Sur l’importance de l’analogie dans l’œuvre de Leonardo da Vinci

N. Lygeros




Il n’est pas aisé d’expliquer l’importance de l’analogie dans l’œuvre de Leonardo da Vinci sans comprendre son approche de la beauté. Il nous faut l’analyser comme un schéma mental de sa vision synthétique de la nature. Il travaille avec l’analogie pour manipuler non seulement l’induction et la déduction mais aussi l’abduction. Son approche géologique de la Terre est de ce type. En examinant le Codex Leicester, devenu le Codex Hammer en 1980, il est difficile de rester insensible à l’analogie que nous qualifierons de nos jours, d’écologique. C’est une vision globale qui est entièrement conçue sur une analyse formelle.

« Rien ne naît là où il n’y a pas de vie sensitive, végétative et rationnelle [...] ».
Cette affirmation va fonctionner chez Leonardo da Vinci comme un axiome.

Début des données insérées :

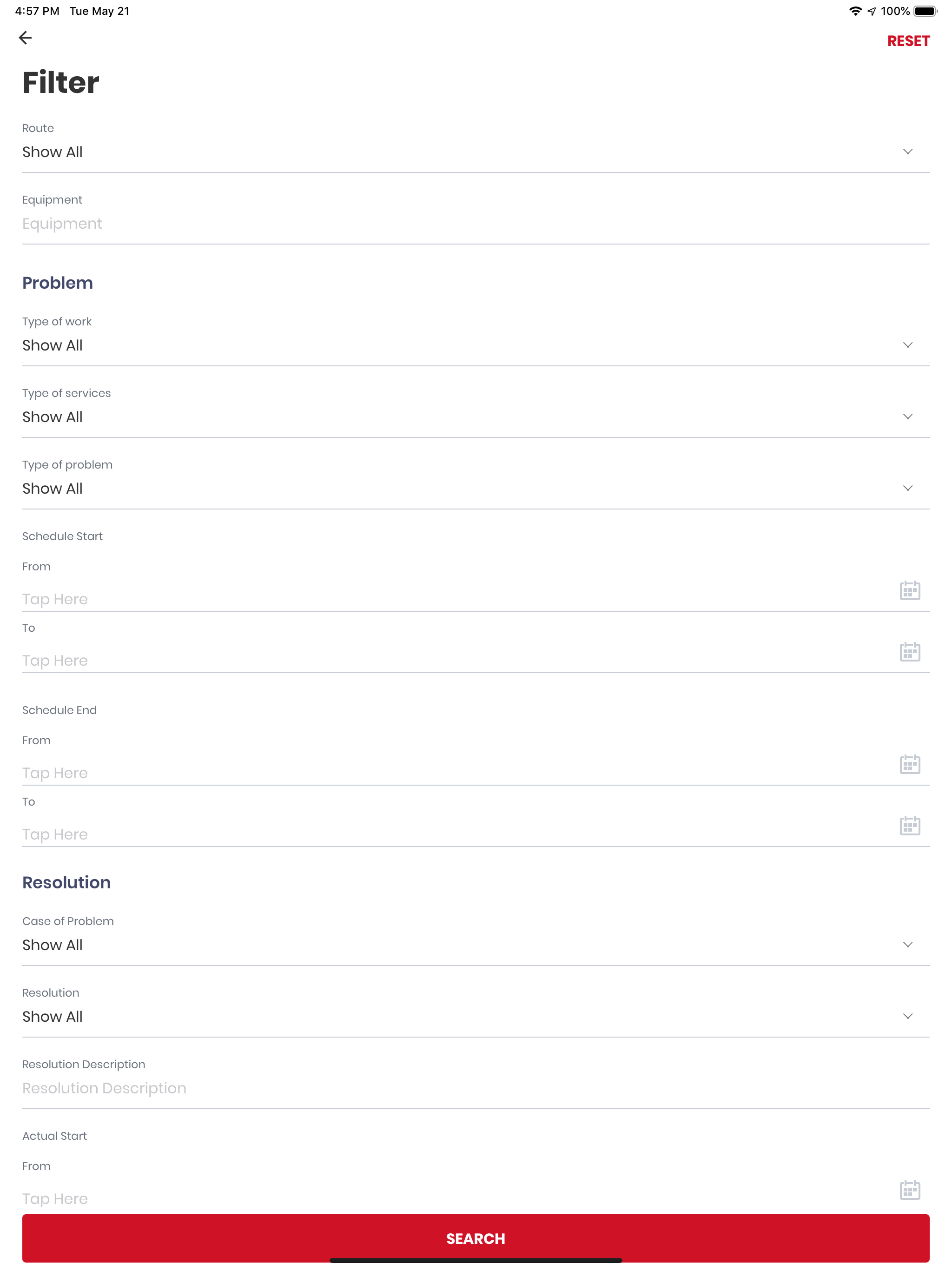Viewport: 952px width, 1270px height.
Task: Focus the Equipment text field
Action: tap(476, 224)
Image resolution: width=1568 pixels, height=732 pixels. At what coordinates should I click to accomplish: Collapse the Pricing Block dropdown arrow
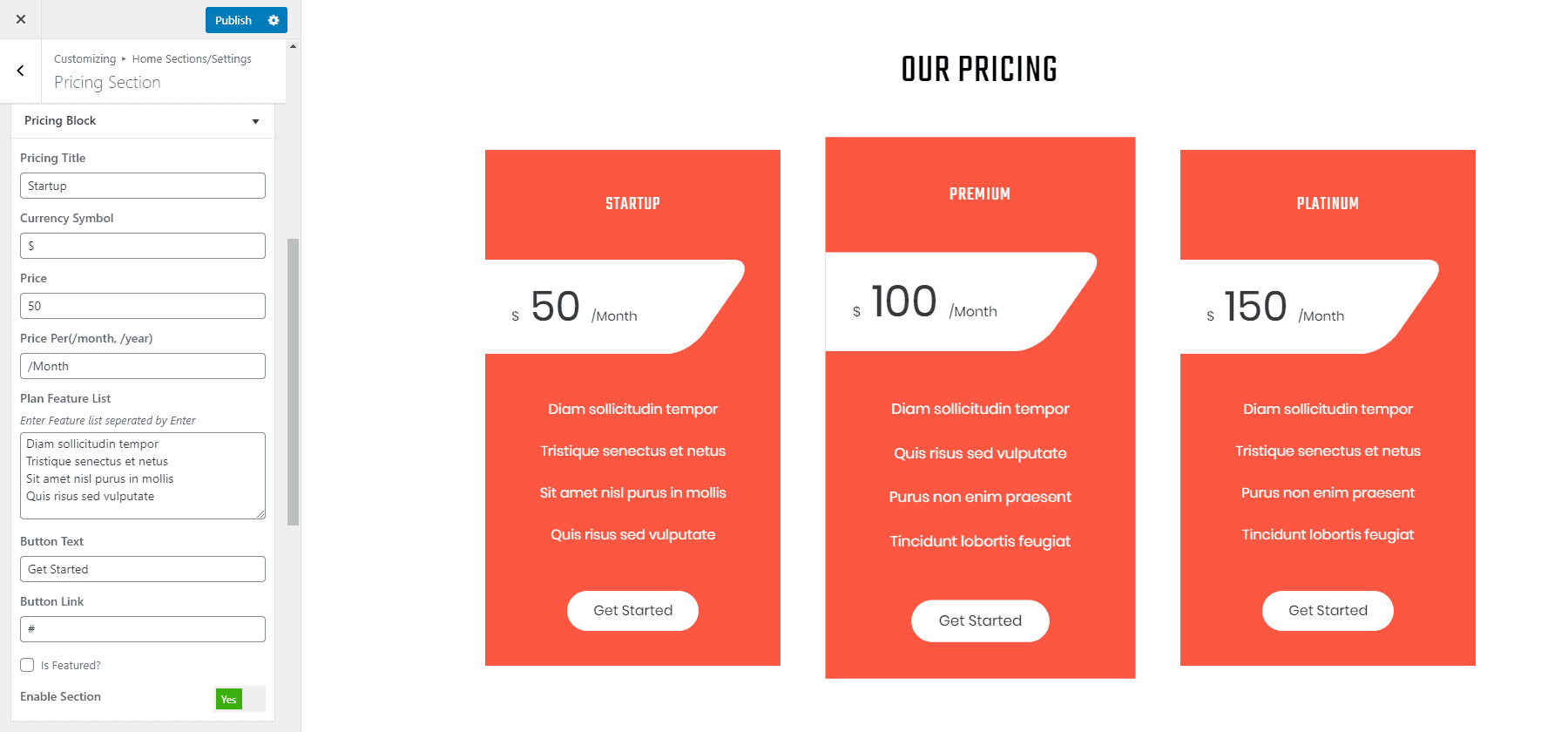(x=255, y=121)
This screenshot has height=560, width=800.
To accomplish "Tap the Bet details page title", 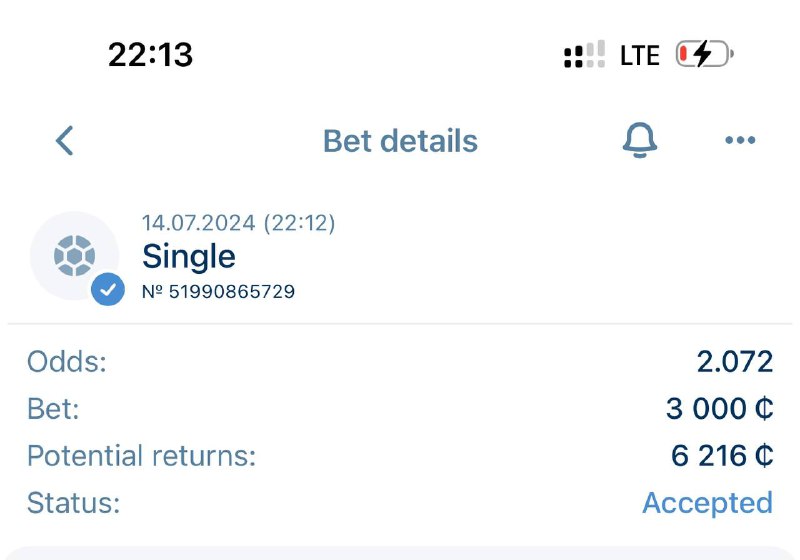I will click(400, 141).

« [...] les plumes naissent sur les oiseaux et se changent tous les ans [...] »
C’est l’initialisation du processus inductif de l’analogie formelle.

« [...] les poils naissent sur les animaux et se changent tous les ans, sauf quelques parties, comme les poils des moustaches des lions et des chats, etc. [...] ».
Il modifie quelque peu l’analogie pour supporter l’exception conceptuelle locale.

« [...] les herbes naissent sur les prés et les feuilles sur les arbres, et se renouvellent en grande partie chaque année [...] ».
Cette fois l’exception une fois absorbée devient renforcement de l’analogie.

« [...] Nous pouvons donc dire que la terre a une âme végétative [...]. »
Il ne s’agit plus d’une affirmation ou d’un postulat comme c’était le cas initialement mais d’une véritable proposition qui vient conclure un enchainement d’analogies.

« [...] et que sa chair est le sol, et ses os les séquences de rochers dont se composent les montagnes, son cartilage est le tuf et son sang les cours d’eau. [...] ».
L’énumération représente l’extension du noyau analogique initial.

« [...] Le lac de sang qui entoure le cœur est l’océan, et sa respiration et la montée et descente du sang dans le pouls sont, de même, dans la terre, le flux et le reflux de la mer [...] ».
L’analogie n’est plus seulement structurelle mais aussi fonctionnelle.

« [...] et la chaleur vitale du monde est le feu infusé à la Terre, et le siège de l’âme végétative est les feux qui palpitent en plusieurs endroits dans les bagnes et mines de cuivre, dans les volcans et au mont Etna en Sicile, et en beaucoup d’autres endroits ».
De cette manière nous voyons combien l’analogie est un outil puissant dans la pensée de Leonardo da Vinci. Il exploite des analogies de son modèle mental afin de construire une véritable théorie mentale qui lui permet non seulement d’interpréter le monde en devenir mais aussi de concevoir son avenir.

L’analyse ne constitue donc pas une fin en soi mais un outil cognitif capable de tailler dans les matières premières de l’intelligence du monde, afin d’élaborer une architecture invisible à travers ses manuscrits dont la partie visible est réalisée par les tableaux du maître qui constituent en quelque sorte l’évidence de l’analogie dans la réalité rendue humaine.